GES: Marburg Contact Dies After 21-Day Quarantine

One of the three hundred and eighteen (318) contacts identified in the first Marburg cases recorded in Ghana has died after completion of the twenty-one days quarantine.

This was relayed by the Director-General of the Ghana Health Service (GES), Dr Patrick Kuma Abaogye.

Dr Aboagye confirmed that the contact experienced the symptoms and died on July 21, 2022.

Following that, forty new contacts have been identified including patients and health workers.

He said that a test on the deceased came up positive however, further investigations are underway.

Confirmation of First Two Cases
It will be recalled that the GHS announced that two persons had died of Marburg virus disease in the Ashanti Region of Ghana with positive tests from the Noguchi Memorial Institute for Medical Research on July 6.

But speaking at a Press Briefing on July 24, 2022, the GHS boss said that only one of the samples of the two cases which were sent to Dakar came out positive.

“In line with our protocol of quality assurance…we sent samples to Dakar and the results came on July 15 that one was positive and one wasn’t.”

The negative test, he said, was a case of chronic peptic ulcer.

Contacts Tracing
318 contacts were traced from four districts in three regions including the Ashanti, Savannah, and Western regions during the first set of the outbreak.
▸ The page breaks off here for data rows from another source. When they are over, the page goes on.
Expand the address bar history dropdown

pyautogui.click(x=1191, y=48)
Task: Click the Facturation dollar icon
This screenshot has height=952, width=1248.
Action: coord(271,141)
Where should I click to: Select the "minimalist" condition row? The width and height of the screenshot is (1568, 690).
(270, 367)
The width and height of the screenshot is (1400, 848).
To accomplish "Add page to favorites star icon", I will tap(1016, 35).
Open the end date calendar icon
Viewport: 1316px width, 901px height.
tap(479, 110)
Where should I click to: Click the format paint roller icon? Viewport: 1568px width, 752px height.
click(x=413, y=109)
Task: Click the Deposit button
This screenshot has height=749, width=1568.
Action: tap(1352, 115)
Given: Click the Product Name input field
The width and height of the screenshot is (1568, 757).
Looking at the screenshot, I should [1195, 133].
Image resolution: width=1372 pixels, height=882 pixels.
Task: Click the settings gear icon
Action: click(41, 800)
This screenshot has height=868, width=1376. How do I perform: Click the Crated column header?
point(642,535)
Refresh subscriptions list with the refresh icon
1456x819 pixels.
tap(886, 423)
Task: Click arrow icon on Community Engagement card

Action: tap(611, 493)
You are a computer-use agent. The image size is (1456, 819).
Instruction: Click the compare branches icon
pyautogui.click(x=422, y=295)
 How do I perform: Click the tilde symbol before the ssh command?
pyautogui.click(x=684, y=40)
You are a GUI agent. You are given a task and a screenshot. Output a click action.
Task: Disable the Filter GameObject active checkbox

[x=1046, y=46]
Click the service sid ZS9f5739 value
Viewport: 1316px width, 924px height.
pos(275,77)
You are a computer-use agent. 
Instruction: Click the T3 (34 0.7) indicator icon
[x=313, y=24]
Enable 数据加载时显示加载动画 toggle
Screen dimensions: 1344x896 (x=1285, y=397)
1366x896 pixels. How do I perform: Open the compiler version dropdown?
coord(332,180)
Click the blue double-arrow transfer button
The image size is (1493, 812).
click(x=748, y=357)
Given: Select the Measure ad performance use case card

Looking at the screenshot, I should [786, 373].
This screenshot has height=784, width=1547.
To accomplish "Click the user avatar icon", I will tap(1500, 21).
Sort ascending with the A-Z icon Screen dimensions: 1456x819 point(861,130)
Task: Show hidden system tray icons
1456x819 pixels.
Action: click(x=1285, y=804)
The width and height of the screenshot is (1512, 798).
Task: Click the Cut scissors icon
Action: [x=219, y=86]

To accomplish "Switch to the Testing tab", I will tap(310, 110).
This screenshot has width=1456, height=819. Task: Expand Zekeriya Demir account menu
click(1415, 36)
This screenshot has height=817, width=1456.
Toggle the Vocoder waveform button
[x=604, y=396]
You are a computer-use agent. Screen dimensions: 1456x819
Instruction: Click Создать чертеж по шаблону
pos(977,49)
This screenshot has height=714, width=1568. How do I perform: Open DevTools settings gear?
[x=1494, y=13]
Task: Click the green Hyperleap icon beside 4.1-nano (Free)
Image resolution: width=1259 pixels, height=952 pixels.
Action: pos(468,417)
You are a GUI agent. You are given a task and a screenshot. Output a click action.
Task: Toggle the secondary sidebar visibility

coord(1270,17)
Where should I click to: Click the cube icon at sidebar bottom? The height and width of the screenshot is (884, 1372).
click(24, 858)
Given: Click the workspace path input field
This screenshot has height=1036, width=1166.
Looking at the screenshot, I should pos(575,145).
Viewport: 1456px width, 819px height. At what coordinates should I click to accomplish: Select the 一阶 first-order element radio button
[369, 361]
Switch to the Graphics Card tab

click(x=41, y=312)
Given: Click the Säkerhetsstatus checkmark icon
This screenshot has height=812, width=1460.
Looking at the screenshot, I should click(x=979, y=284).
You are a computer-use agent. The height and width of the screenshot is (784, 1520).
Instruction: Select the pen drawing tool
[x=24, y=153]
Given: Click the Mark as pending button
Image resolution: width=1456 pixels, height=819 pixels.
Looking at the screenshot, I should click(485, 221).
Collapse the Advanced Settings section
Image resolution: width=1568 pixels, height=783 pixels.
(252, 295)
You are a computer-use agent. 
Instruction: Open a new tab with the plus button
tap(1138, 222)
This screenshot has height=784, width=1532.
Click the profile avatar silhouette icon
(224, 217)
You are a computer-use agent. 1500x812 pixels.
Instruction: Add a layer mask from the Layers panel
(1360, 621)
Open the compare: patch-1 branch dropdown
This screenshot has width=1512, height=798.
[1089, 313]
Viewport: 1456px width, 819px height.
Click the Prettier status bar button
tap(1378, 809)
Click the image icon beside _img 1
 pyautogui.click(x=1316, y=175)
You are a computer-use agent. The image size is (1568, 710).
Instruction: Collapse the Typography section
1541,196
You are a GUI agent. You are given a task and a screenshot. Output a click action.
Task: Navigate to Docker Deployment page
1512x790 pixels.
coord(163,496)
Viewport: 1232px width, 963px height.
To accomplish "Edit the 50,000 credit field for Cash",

Ashanti had 50 contacts, Savannah had 48 contacts and Western 20.

It included nineteen health workers and 99 close relatives, households or community, the GHS explained.

Measures In Place
Dr Aboagye said his outfit has sent out alerts to districts in Ghana and also undertaking community engagement and risk education as well as provision of Personal Protective Equipments (PPE).

He also noted that it is undertaking contact tracing, providing training tools, and developing a national response plan.

Additionally, he said the GHS is enhancing community engagement, monitoring contacts for 42 days, offering psychological support to families, training CBSVs to undertake contact tracing, assessing environmental wildlife in affected communities, and collaborating for nationwide risk assessment.

The identified hotspots for the Marburg virus in Ghana include; Adansi North, Bekwai, Prestea Huni Valley and STK.